3. Made a 10^-2 dilution by repeating the dilution process with the 10^-1 dilution and adding it to 90-μL of phage buffer.
4. Once diluted, 3 separate plaque assays were run with each dilution.
5. 2.0-mL of LB broth was added into 3 separate conical vials.
6. Next, 22.5-μL of calcium chloride was added to the conical vials.
7. 10-μL of each of the dilutions was combined with 3 separate 0.5 mL quantities of Arthrobacter and left to infect.
8. After about 15 minutes, the diluted lysates were combined with their LB Broth mixtures and 2.5-mL of 2X TA was added to the broths.
9. Swirled and plated top agars immediately.
10. Once solidified, they were added to the incubator until the next lab.

Results:

Top Agar had solidified the moment the top agar had been plated, causing it to slide around the side of the plate without fully solidifying.
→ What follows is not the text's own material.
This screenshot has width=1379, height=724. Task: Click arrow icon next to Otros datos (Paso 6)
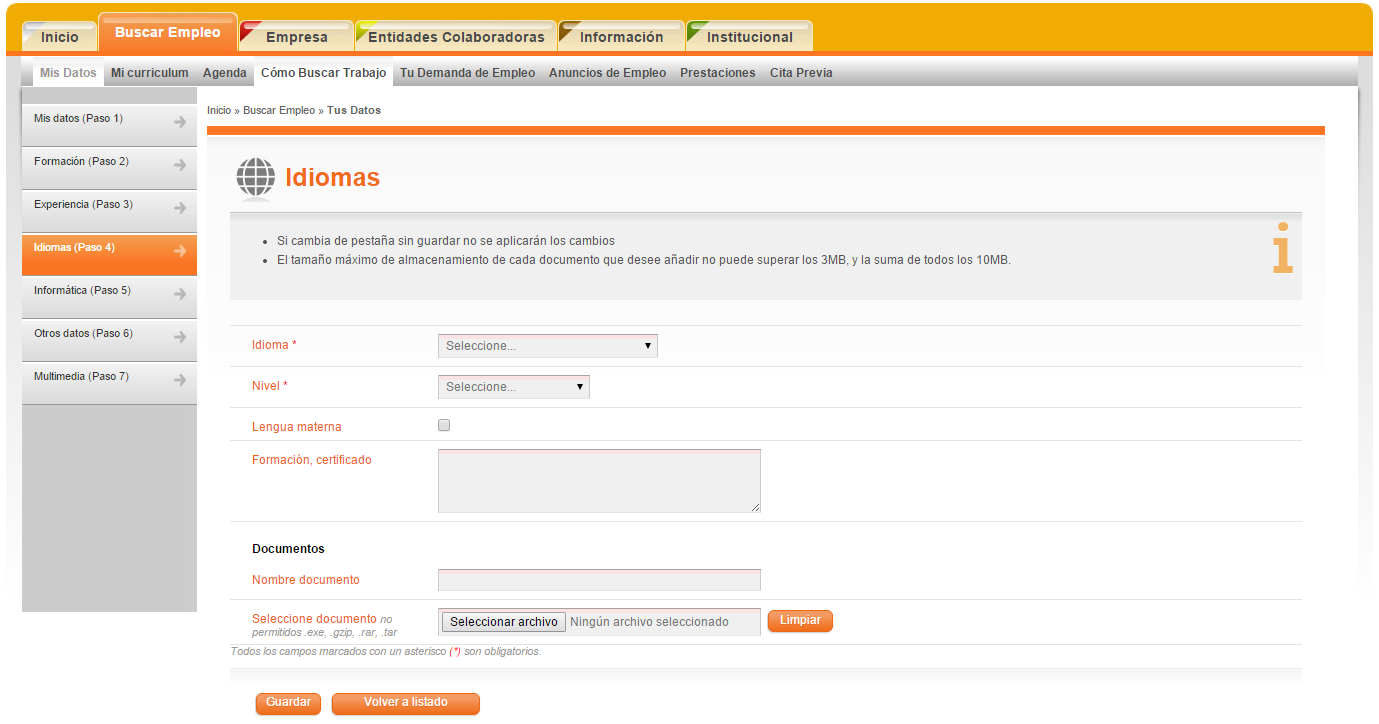(180, 337)
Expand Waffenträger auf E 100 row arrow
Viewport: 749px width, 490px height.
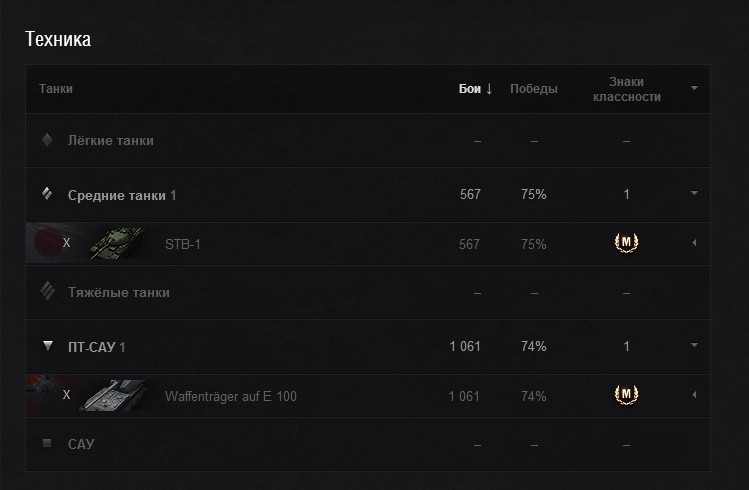click(x=694, y=397)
This caused the top agar to solidify unevenly. This is going to cause the top agar to split, not allowing phage to infect.

Conclusions:

Top Agar will most likely split due to the improper solidifying that took place, which will not allow plaques to form. The top agar was not hot enough to be poured and plated effectively.

Next Steps:

The next steps will be to analyze the plaque assay results for plaque presence and morphology. Another plaque assay procedure will most likely be performed as the top agar did not solidify properly, causing the top agar to split.

Rationale:

The purpose of today’s lab was to continue with the purification and amplification process to gather consistent phage particles.

Results from 10/10/18:

• Top Agar had split, not allowing for the proper formation of plaques. Meaning the top agar had not fully solidified before being flipped and inserted into the incubator. Plaque assays had to be redone.
• 

Materials:

• LB Broth
• 2X TA
• Diluted Lysates
• Agar Plates

Procedure:

1. Established an aseptic zone.
2. Mass of dry plate was recorded from water percentage experiment.
3. Once diluted, 3 separate plaque assays were run with each dilution.
4. 2.0-mL of LB broth was added into 3 separate conical vials.
5. Next, 22.5-μL of calcium chloride was added to the each of the conical vials.
6. 10-μL of each of the dilutions was combined with 3 separate 500-mL quantities of Arthrobacter and left to infect.
7. After about 15 minutes, the diluted lysates were combined with their LB Broth mixtures and 2.5-mL of 2X TA was added to the broths.
8. Swirled and plated top agars immediately.
9. Once solidified, they were flipped and added to the incubator until the next lab.

Results/Data:

• The top agar seemed solidified before inserted into the incubator with no clear indicator splitting.
• The mass of the dry soil with plate 3.49 g, making the mass of the dry soil 1.53 g.
• The mass of the water was 1.93- 1.53 = 0.4 grams
• Water percentage = 20.7%

Conclusions:

The water percent of the soil sample was relatively low, which is unsurprising due to the relative dryness of the soil once it was collected. Soil was not extremely clay like, and was very pebbly.

Next Steps:

The next steps for this experiment are to analyze the plaque assay results for phage particles. If there are no plaques present, new plaques and dilutions will be performed to test through plaque assays again.